Rodrigo Araya, Rodrigo Lobos y Nicolás Rupcich han hecho de la Galería Gabriela Mistral un escenario en el que varios objetos, intervenciones, gestos sobre el espacio arquitectónico, y el mismo recorrido por y a través de estos elementos, desestabilizan lo que, comúnmente, entendemos como un montaje expositivo listo para ser visto. En Algo es Algo, los artistas han creado un ambiente en estado de suspensión, una situación ambigua que produce una ficción: la cancelación del momento oficial de la exposición, dirigiendo la narrativa a un estadio incompleto.

Según los artistas, que vienen ya colaborando desde hace varios años, Algo es Algo busca crear la sensación de que los objetos que habitan la galería son parte de la preparación o desmontaje de la misma. “Combinamos soportes y obras que no están disponibles para evaluación y juicio, con otras que si lo están, utilizando el proceso como imaginario de la muestra y proponiendo una reflexión de cómo, qué y cuándo se constituye una exhibición de arte”.

Las intervenciones de Araya, Lobos y Rupcich también explotan la renovación arquitectónica de esta emblemática galería estatal ubicada en el centro de Santiago, que hace poco incorporó un ventanal que da a la transitada avenida Alameda, encarnando en ese elemento constructivo la idea, literal y metafórica, de “vitrina del arte contemporáneo”. Utilizando un autoadhesivo espejo, han dejado parcialmente visible la mirada al interior y al exterior, controlando de esta forma la percepción habitual del público que circula tanto en la calle como al interior del espacio, conectando las visualidades de la exposición con el entorno urbano inmediato de la céntrica sala Gabriela Mistral.

El recorrido por la muestra genera una sensación de incertidumbre; el espectador transita la totalidad de la escena sin la seguridad de estar enfrentado a un resultado final. Los artistas consideran a la galería como un medio donde transitan imágenes, máquinas o sistemas de significación. Esto puede también extrapolarse a la discursividad social y política chilena, que apela a la Transición como un camino o proceso hacia un fin, supuestamente, esperado a nivel colectivo.

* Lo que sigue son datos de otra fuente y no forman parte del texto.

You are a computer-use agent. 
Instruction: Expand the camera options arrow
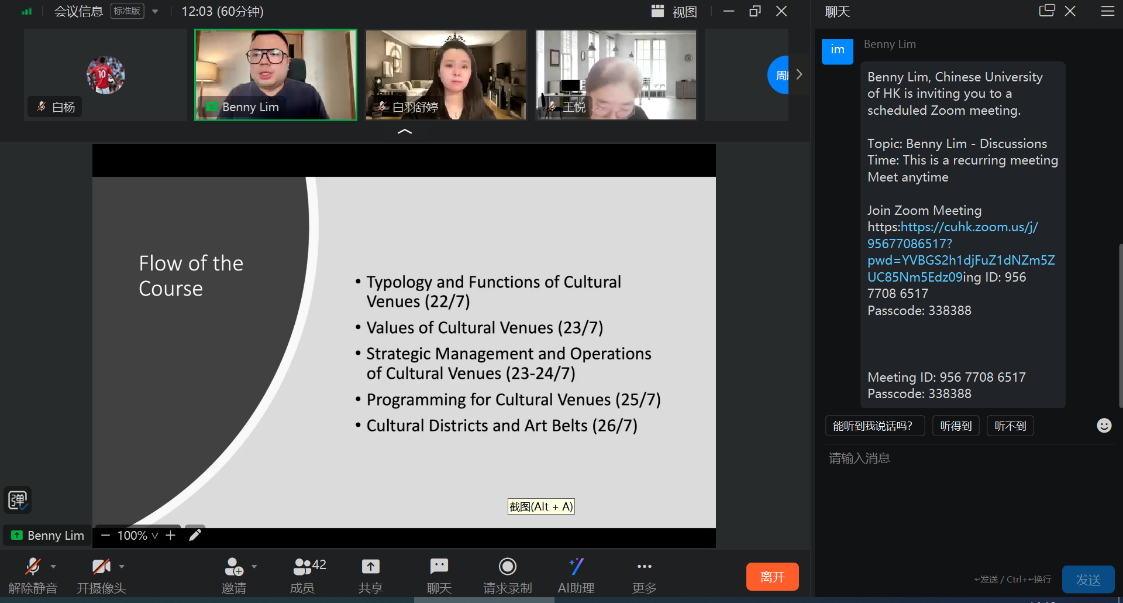click(122, 566)
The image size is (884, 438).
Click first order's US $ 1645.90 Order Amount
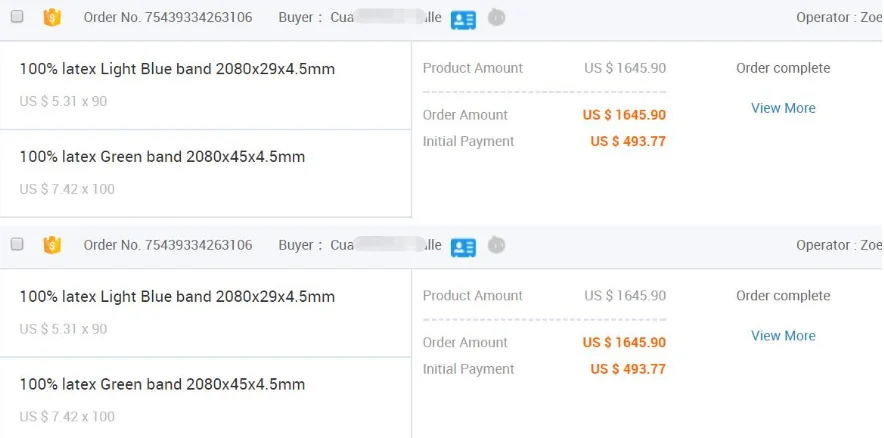click(x=624, y=115)
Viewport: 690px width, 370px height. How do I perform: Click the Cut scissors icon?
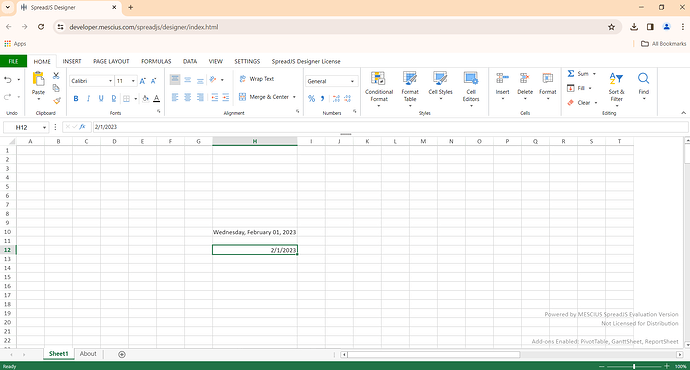point(56,76)
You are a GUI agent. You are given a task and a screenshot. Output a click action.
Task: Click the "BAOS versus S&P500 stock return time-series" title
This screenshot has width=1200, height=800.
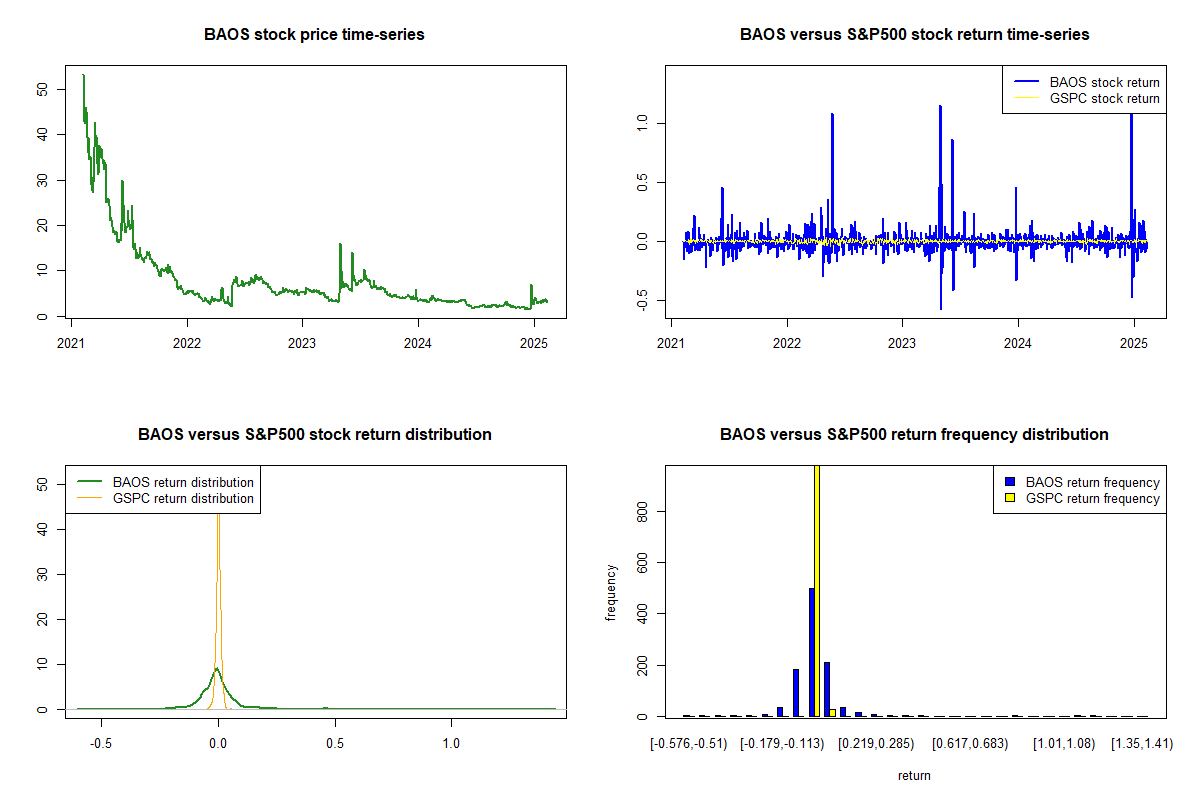[914, 35]
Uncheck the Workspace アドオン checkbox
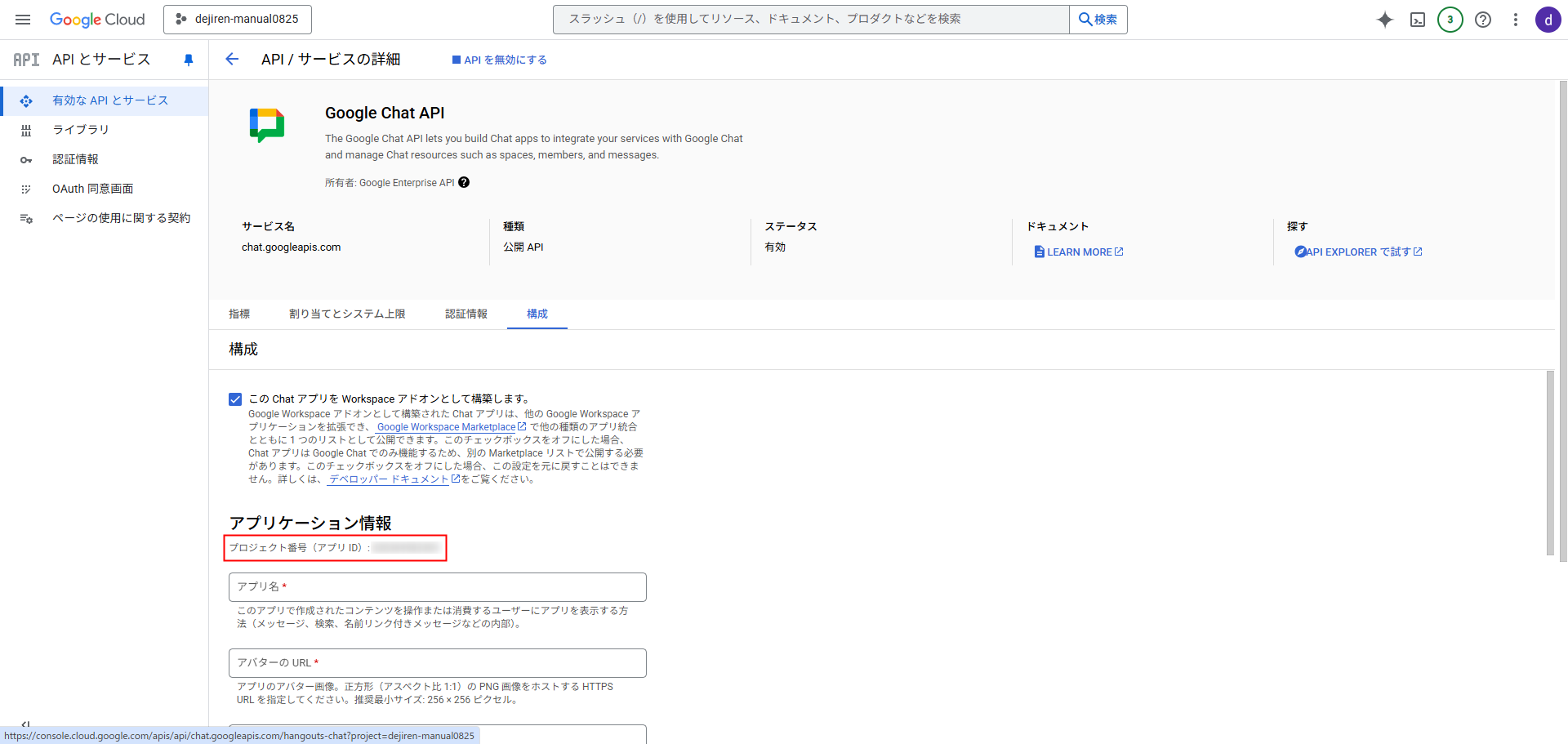1568x744 pixels. (235, 399)
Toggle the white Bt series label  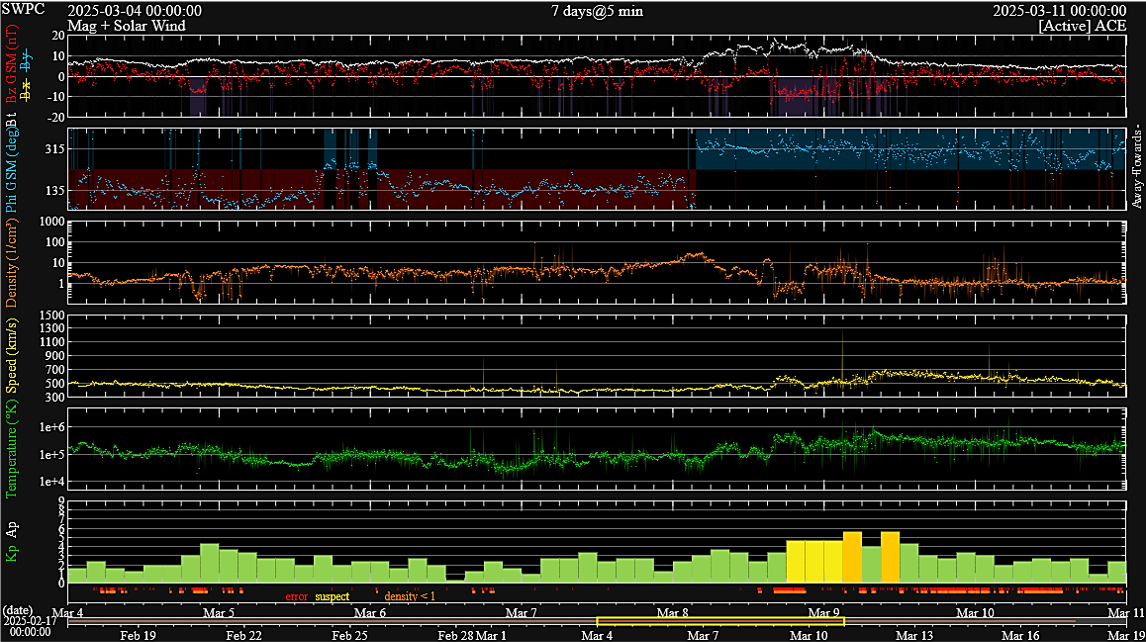tap(12, 119)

Las obras no se encuentran identificadas por autor, no están individualizadas pero tampoco se conciben como un producto colectivo. Los artistas ponen en tensión el ideal de “alcanzar metas” a través de un conjunto de elementos visuales que desestabilizan al espectador, dejando abierta la inquietud sobre el ciclo de vida de las obras que presencian. Rodrigo Araya, Rodrigo Lobos y Nicolás Rupcich se hacen cargo críticamente del espacio de la galería y la adscripción institucional que ésta contiene, planteando, entre otras interrogantes, qué es lo que se espera de una muestra para poder tener un resultado significativo en el mercado del arte chileno actual. En el proceso, problematizan ciertas nociones asumidas dentro de las lógicas de exhibición de arte contemporáneo, objeto artístico y autoría, entre otras.